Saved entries
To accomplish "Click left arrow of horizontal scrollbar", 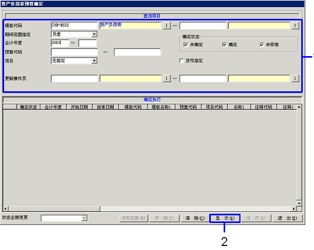I will (x=6, y=209).
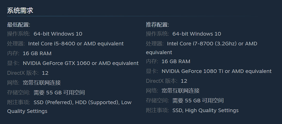Viewport: 282px width, 124px height.
Task: Click 宽带互联网连接 in the recommended column
Action: click(181, 91)
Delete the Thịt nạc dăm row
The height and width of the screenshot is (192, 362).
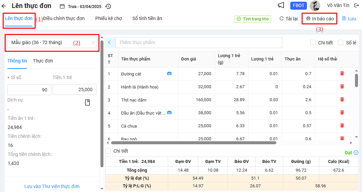click(342, 100)
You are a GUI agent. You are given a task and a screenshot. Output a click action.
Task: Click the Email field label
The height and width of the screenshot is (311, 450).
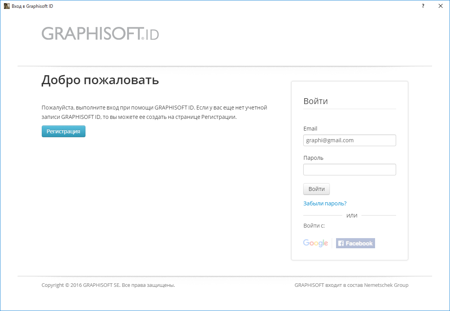click(310, 129)
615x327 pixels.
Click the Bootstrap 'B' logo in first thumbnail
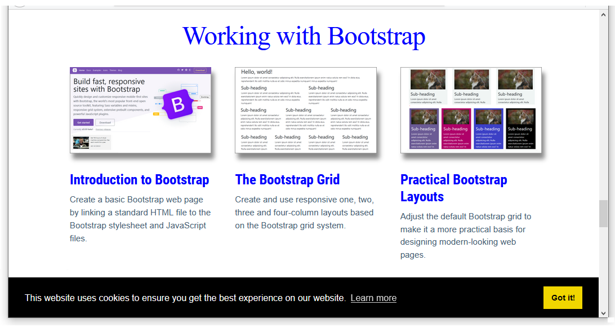pyautogui.click(x=178, y=105)
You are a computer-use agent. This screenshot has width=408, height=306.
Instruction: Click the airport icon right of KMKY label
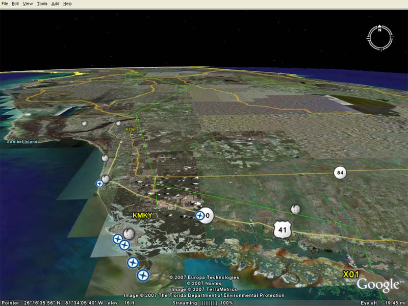point(200,216)
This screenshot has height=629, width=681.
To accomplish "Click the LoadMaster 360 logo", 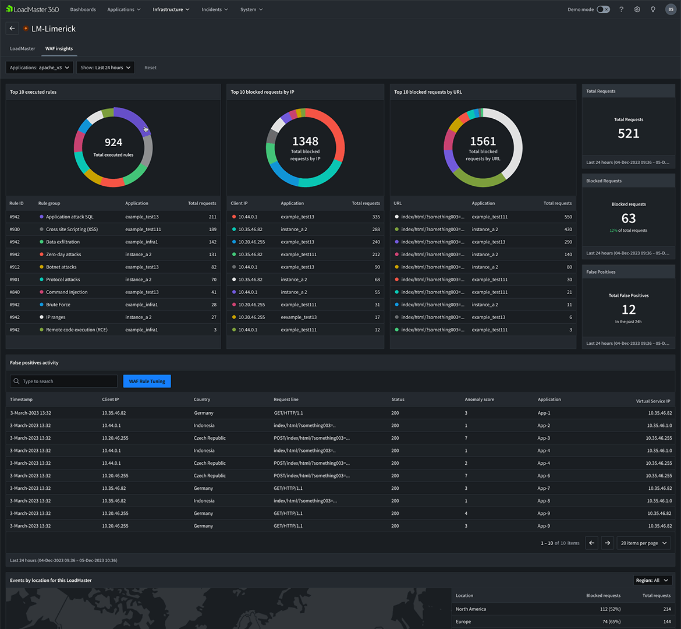I will click(x=33, y=9).
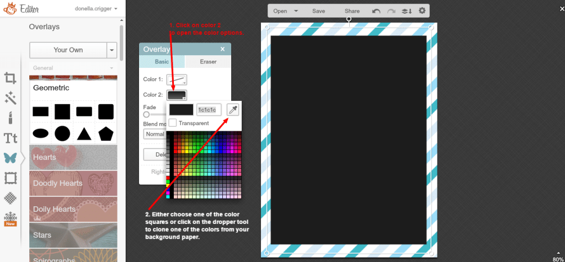
Task: Open the Effects magic wand panel
Action: coord(10,98)
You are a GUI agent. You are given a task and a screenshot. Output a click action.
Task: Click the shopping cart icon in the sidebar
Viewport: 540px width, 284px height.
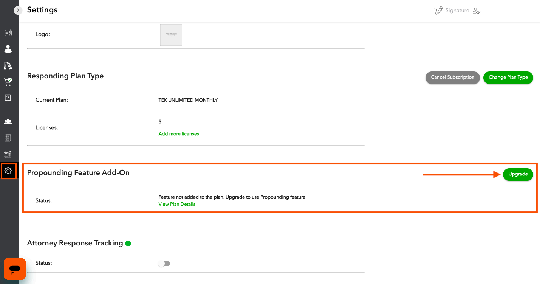pos(8,82)
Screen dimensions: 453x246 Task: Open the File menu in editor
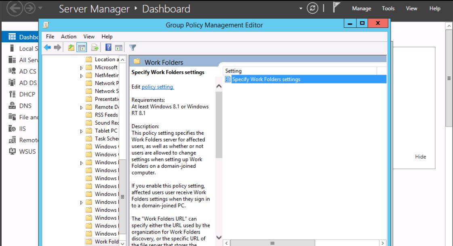click(x=50, y=36)
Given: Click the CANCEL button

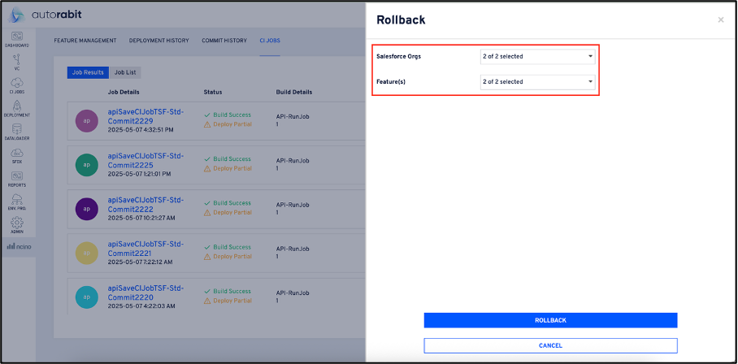Looking at the screenshot, I should [550, 345].
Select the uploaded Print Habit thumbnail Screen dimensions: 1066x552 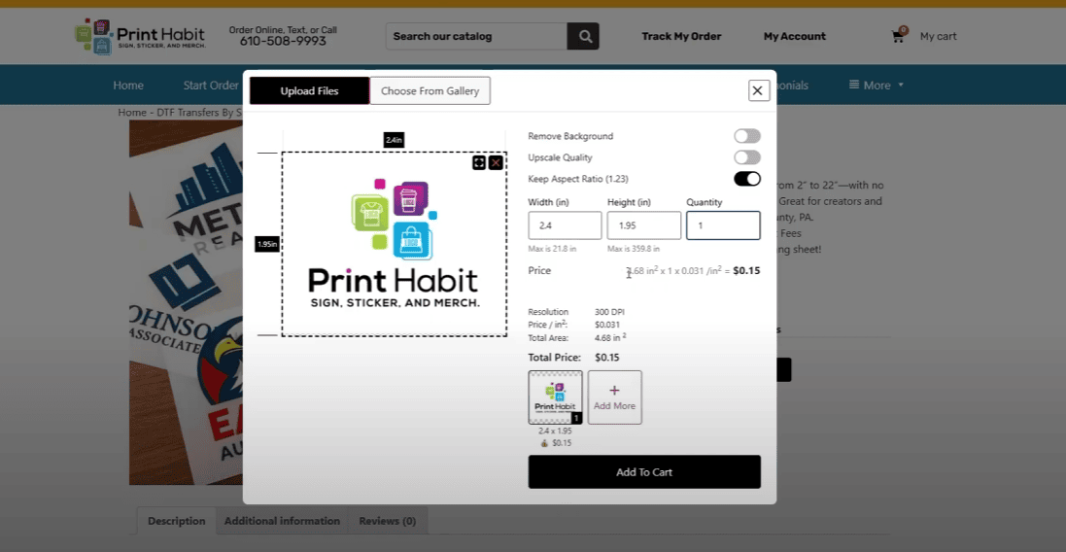(555, 397)
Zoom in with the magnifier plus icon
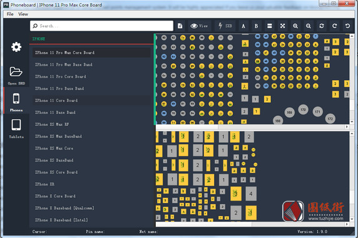Screen dimensions: 358x238 pyautogui.click(x=295, y=26)
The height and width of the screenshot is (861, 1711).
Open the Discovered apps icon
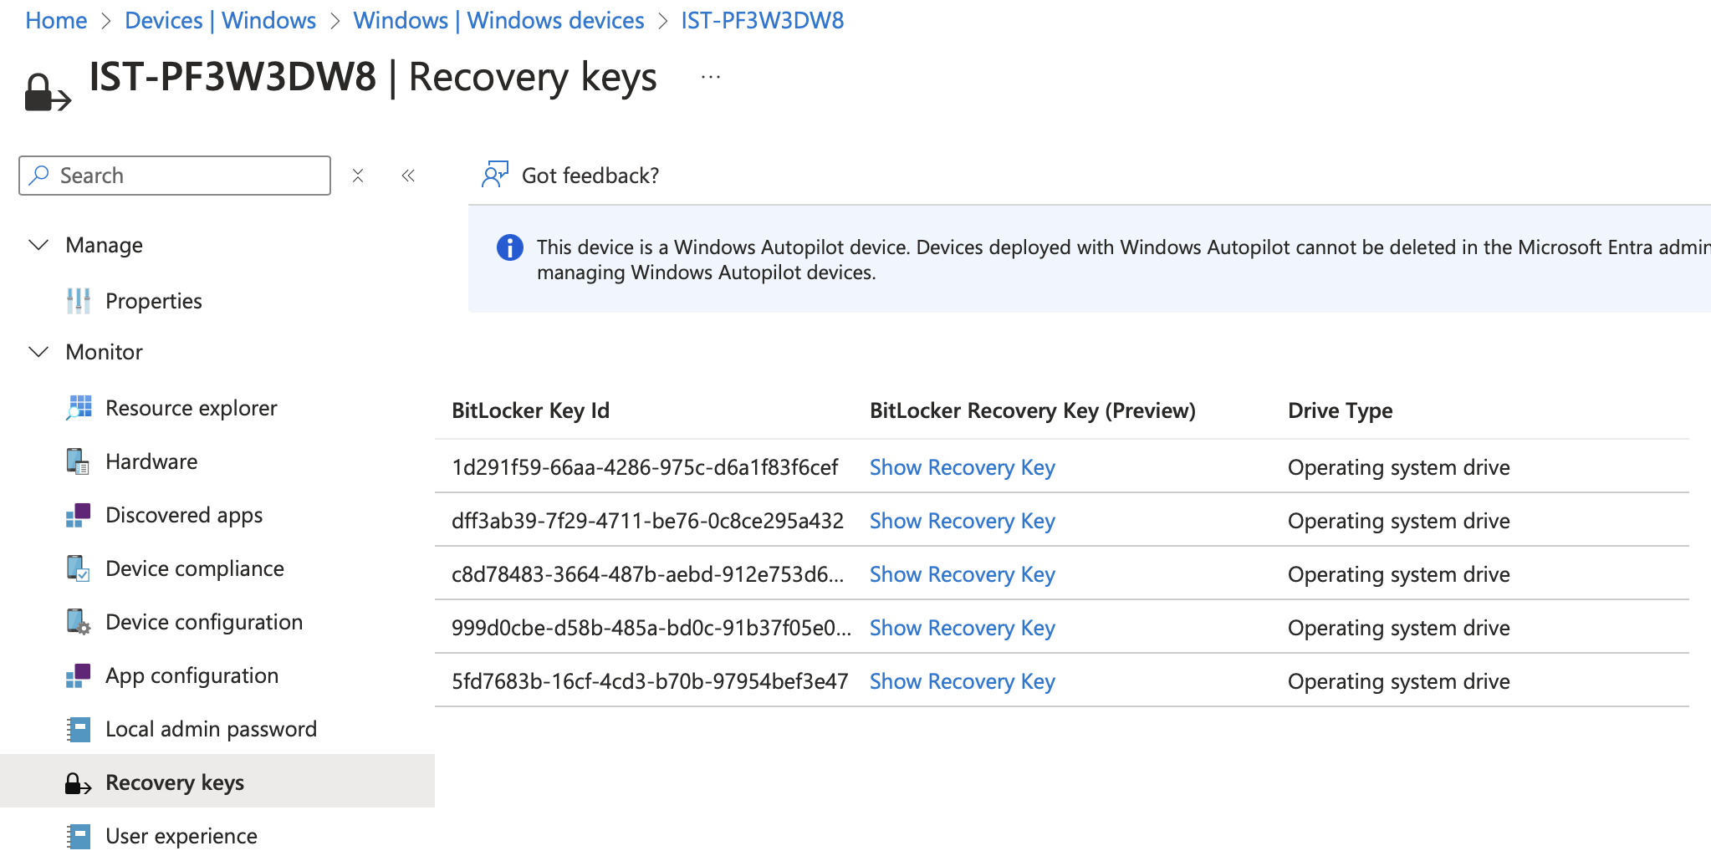(79, 515)
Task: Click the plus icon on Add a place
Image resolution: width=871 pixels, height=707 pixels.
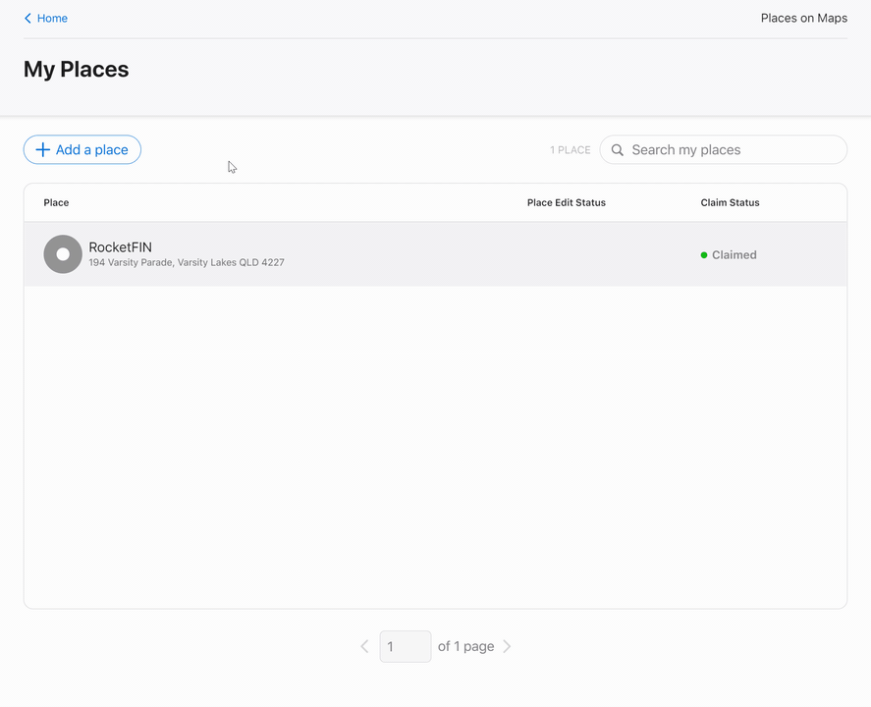Action: click(x=43, y=149)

What needs to be done:
Every line above that carries the string "This" should be copied.

Task response:
You are a computer-use agent. This screenshot has width=408, height=306.
This screenshot has height=629, width=681.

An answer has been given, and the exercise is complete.